__PROBLEM TO SOLVE__
Copy everything from the start of the rows down through the line that contains "717) label: señala", swapping "webpages" for "web pages" and changing nothing else.

__RECORDS FOR THIS EXERCISE__
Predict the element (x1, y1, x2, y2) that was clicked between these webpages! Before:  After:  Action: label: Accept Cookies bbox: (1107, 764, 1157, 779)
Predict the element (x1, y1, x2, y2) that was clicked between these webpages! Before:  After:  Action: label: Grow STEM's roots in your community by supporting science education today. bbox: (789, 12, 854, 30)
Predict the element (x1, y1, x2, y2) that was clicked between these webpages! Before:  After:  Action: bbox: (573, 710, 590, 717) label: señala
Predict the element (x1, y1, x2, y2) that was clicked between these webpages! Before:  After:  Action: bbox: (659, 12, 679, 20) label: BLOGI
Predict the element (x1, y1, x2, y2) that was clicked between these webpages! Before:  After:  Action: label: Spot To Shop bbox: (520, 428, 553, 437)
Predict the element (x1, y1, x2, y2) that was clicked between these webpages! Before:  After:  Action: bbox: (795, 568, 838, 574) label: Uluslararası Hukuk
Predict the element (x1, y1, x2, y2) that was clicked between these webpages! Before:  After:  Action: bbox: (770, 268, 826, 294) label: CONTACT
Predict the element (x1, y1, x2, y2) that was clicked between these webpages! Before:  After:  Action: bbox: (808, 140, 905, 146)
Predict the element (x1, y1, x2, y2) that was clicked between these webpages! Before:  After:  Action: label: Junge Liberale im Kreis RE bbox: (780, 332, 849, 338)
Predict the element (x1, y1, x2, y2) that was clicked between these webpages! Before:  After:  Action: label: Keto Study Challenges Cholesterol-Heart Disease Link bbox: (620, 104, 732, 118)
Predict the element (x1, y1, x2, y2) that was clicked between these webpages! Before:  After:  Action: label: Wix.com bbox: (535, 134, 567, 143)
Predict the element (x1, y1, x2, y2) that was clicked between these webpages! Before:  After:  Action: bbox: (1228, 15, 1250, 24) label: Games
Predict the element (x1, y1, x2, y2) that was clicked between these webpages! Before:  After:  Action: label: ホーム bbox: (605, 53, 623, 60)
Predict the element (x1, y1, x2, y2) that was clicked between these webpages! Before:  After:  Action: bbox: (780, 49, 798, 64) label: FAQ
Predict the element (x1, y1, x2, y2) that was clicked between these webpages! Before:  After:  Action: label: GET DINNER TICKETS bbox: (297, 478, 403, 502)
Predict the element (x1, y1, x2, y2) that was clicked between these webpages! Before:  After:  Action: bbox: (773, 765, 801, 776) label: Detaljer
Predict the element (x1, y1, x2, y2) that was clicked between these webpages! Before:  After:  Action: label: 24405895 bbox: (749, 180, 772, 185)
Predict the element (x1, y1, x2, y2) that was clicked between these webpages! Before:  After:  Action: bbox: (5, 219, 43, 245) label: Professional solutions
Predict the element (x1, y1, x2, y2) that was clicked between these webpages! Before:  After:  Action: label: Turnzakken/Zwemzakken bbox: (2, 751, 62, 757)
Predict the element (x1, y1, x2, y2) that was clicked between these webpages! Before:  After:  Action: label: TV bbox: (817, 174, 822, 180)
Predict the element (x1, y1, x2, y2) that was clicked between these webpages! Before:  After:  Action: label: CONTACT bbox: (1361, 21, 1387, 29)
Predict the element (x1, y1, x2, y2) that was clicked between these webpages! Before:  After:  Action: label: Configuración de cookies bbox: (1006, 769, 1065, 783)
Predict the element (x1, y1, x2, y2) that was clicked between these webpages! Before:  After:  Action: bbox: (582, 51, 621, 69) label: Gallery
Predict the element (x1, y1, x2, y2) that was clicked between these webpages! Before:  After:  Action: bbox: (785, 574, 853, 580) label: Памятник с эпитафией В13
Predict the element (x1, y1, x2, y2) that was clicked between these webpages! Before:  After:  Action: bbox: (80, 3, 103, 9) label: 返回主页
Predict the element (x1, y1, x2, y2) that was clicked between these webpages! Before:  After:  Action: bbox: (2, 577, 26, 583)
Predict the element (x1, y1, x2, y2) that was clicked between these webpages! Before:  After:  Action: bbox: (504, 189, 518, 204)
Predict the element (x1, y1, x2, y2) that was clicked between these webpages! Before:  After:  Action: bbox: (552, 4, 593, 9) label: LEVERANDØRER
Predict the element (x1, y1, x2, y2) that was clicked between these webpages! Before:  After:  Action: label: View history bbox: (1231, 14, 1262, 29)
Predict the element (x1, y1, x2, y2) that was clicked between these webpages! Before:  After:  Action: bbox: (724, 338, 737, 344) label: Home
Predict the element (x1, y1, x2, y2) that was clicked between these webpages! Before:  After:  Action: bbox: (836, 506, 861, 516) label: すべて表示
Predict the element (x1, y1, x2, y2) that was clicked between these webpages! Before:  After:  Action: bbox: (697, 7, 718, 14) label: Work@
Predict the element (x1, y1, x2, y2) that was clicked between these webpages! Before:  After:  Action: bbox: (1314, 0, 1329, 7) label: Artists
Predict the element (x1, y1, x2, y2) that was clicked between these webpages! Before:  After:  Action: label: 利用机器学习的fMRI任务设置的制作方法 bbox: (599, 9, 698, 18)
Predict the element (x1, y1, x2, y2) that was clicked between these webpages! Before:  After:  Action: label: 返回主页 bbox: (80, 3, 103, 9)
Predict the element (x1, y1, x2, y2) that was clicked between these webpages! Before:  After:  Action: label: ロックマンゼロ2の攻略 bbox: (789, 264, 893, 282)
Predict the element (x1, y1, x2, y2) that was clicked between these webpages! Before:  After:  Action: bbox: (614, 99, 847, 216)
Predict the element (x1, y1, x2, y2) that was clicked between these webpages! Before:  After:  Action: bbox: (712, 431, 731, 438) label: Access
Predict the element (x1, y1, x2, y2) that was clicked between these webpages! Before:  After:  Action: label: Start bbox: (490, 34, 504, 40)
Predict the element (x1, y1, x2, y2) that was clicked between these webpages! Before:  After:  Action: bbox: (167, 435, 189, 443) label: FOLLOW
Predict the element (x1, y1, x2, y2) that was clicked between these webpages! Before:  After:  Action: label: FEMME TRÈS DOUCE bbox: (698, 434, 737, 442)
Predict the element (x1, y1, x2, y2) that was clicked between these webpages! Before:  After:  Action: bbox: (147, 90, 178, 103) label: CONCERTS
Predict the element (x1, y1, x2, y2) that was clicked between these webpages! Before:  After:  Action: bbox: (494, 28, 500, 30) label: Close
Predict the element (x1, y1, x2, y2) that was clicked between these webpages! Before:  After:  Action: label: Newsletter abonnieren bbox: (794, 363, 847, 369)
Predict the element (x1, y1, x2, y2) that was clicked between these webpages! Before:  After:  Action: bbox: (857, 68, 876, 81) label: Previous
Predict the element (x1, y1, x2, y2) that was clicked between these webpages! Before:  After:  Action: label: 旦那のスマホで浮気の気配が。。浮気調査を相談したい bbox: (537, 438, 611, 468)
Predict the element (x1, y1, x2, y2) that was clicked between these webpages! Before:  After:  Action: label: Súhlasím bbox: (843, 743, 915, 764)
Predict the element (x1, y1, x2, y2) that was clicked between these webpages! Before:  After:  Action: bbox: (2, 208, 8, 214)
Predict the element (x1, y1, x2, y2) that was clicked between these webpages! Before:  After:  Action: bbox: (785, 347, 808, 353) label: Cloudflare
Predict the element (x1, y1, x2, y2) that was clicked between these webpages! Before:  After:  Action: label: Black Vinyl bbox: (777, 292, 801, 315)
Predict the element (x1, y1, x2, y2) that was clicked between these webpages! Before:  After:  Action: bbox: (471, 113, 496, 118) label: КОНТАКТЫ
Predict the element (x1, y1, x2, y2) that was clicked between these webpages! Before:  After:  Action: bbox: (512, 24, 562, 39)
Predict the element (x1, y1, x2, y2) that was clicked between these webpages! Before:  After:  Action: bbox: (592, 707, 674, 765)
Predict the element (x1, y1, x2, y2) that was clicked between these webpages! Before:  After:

__REPLY__
Predict the element (x1, y1, x2, y2) that was clicked between these web pages! Before:  After:  Action: label: Accept Cookies bbox: (1107, 764, 1157, 779)
Predict the element (x1, y1, x2, y2) that was clicked between these web pages! Before:  After:  Action: label: Grow STEM's roots in your community by supporting science education today. bbox: (789, 12, 854, 30)
Predict the element (x1, y1, x2, y2) that was clicked between these web pages! Before:  After:  Action: bbox: (573, 710, 590, 717) label: señala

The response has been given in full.